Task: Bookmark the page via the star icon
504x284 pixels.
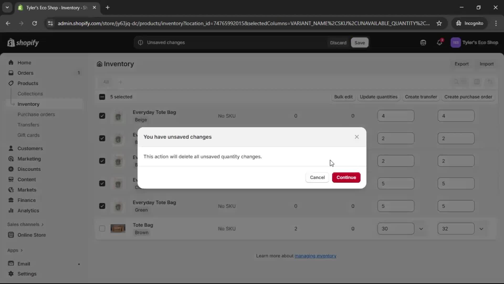Action: tap(439, 23)
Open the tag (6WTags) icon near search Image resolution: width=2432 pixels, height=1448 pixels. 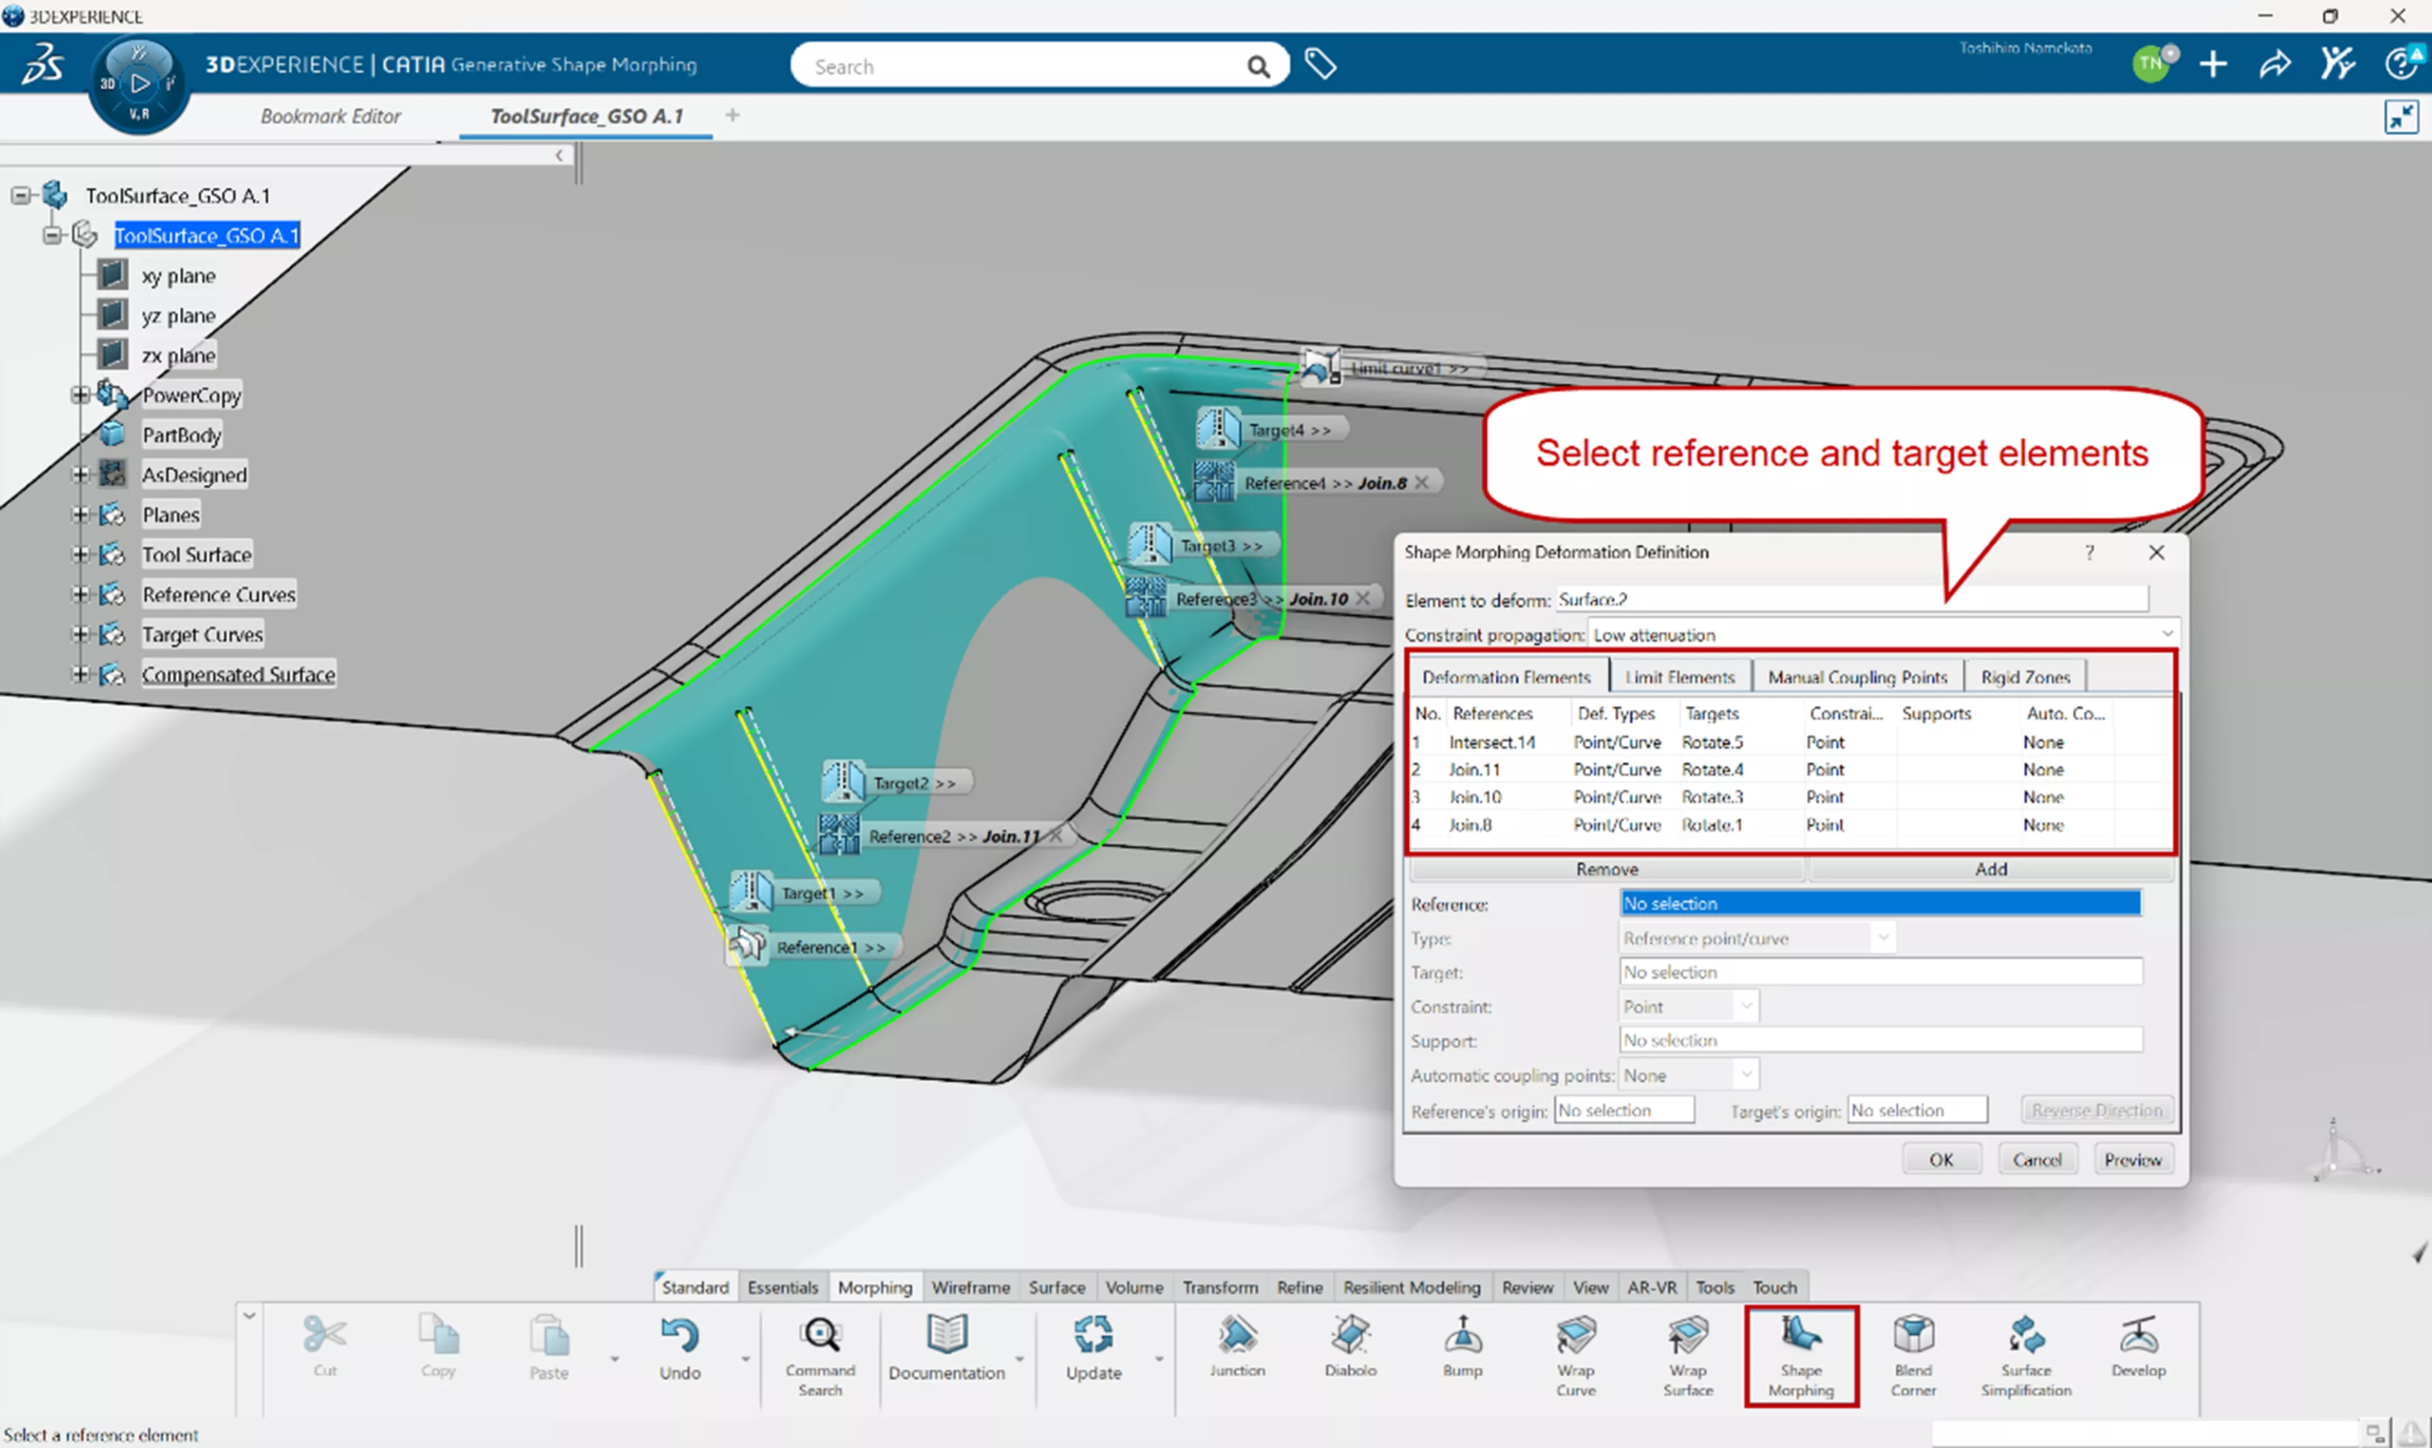tap(1319, 64)
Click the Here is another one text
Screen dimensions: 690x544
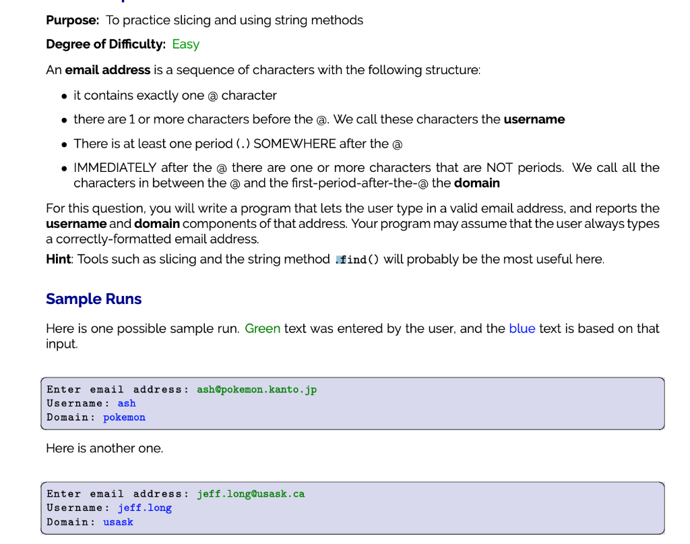104,448

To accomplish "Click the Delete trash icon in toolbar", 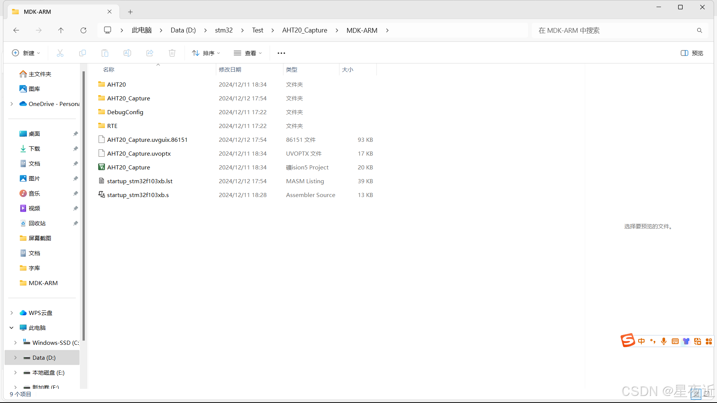I will click(x=172, y=53).
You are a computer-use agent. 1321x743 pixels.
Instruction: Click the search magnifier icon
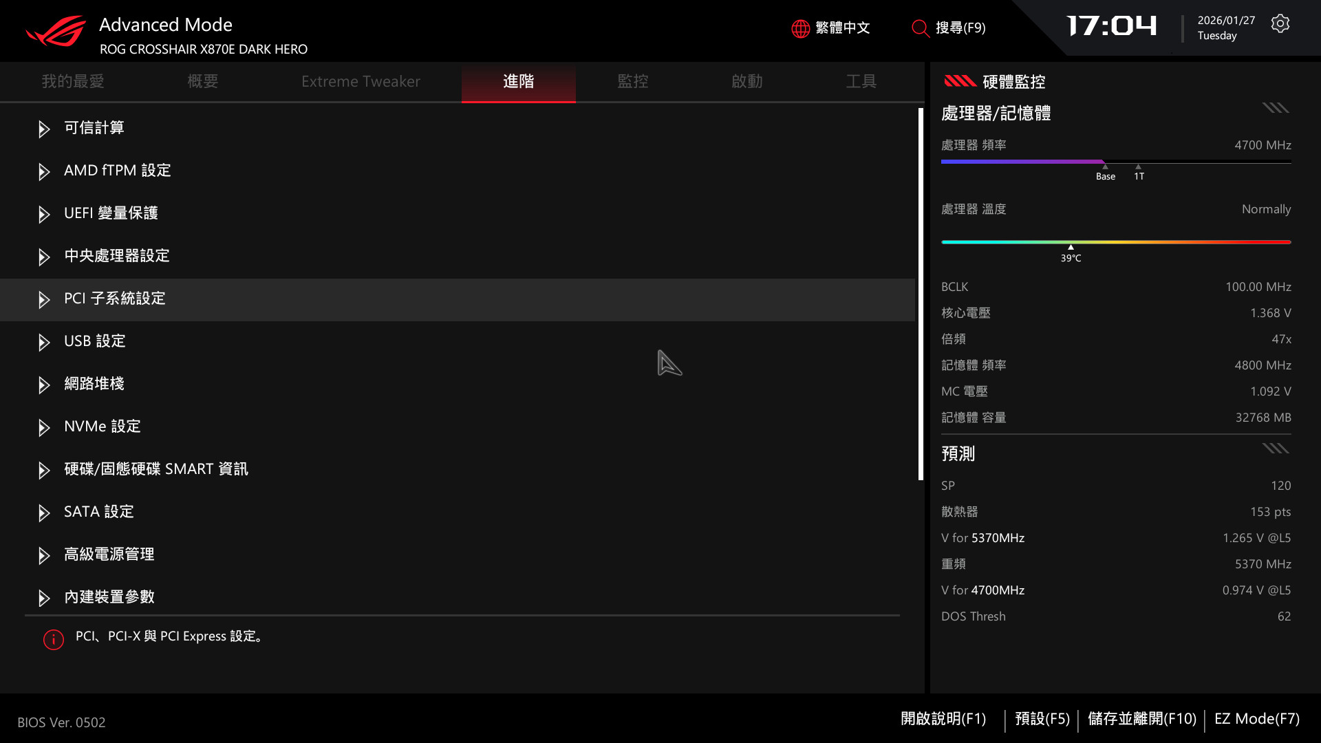tap(920, 28)
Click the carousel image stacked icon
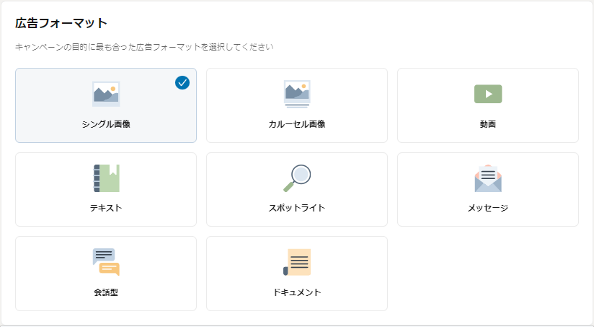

→ Required task
Reproduce verbatim the lines of the records starting with the line containing "You are a computer-use" and going on through the end of the records, leaving out the pictures.

→ Task solution
You are a computer-use agent. 1321x743 pixels.
Instruction: Click the search magnifier icon
tap(920, 28)
Click the carousel image stacked icon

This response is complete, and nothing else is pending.